Na semana passada, o presidente Donald Trump criticou os planos do primeiro-ministro de desistir das Ilhas Chagos.

Na semana passada, o presidente Donald Trump criticou os planos do primeiro-ministro de desistir das Ilhas Chagos.

Isso aconteceu depois que os trabalhistas admitiram que o acordo governamental com as Ilhas Chagos entraria em colapso se Donald Trump se recusasse a rasgar um tratado de 60 anos.

O acordo de Sir Keir Starmer para entregar o território às Ilhas Maurício foi anulado na semana passada, depois que o presidente dos EUA o chamou de “ato de grande estupidez”. Os conservadores alertaram que o acordo violaria um tratado de 1966 entre os EUA e o Reino Unido.
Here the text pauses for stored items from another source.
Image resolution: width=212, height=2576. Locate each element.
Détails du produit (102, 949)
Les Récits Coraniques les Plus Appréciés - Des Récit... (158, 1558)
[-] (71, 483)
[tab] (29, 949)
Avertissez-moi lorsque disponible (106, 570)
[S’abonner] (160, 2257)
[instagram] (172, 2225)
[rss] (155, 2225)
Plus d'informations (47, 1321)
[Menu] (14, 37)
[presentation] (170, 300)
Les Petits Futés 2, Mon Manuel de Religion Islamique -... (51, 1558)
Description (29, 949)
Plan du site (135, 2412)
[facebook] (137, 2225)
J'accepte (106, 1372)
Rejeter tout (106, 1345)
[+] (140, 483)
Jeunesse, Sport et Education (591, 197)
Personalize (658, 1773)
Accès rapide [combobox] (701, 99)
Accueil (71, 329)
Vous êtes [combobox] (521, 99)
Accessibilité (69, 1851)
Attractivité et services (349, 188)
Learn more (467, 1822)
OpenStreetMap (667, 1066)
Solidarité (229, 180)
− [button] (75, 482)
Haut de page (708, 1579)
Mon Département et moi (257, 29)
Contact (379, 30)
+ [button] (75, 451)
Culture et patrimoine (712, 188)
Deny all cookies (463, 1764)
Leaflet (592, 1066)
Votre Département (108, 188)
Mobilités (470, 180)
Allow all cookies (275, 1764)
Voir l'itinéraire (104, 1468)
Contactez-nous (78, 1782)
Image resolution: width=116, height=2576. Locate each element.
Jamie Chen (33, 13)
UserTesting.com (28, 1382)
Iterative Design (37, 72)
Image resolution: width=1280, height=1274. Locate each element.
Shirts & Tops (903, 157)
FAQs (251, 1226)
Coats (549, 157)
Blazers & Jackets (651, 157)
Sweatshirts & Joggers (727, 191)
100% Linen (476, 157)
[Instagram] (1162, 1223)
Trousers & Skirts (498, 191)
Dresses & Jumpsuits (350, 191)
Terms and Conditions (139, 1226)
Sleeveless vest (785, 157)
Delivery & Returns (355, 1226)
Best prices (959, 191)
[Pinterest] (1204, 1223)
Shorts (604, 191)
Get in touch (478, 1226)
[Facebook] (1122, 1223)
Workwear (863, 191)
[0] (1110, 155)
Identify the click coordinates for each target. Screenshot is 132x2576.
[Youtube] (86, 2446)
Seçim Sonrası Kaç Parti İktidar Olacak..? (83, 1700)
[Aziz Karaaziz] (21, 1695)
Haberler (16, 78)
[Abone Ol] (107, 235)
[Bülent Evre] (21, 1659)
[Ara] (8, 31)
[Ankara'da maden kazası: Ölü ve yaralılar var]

Os trabalhistas então retiraram o projeto de lei de Chagos, mas disseram que ele retornaria.

Os relatórios sugerem que o governo admitiu numa carta na sexta-feira que não seria possível avançar com o acordo sem que os EUA o abandonassem.

Na semana passada, os chefes das agências de inteligência nacionais britânicas alertaram publicamente que não podem eliminar os riscos associados à nova embaixada chinesa.

O governo publicou uma carta ao Ministro do Interior e ao Ministro dos Negócios Estrangeiros escrita pelo Diretor Geral do MI5, Sir Ken McCallum, e pela Diretora do GCHQ, Anne Keast-Butler.

Eles admitiram: “Para o local, como para qualquer embaixada estrangeira em solo do Reino Unido, não é realista esperar ser capaz de eliminar completamente todo e qualquer risco potencial”.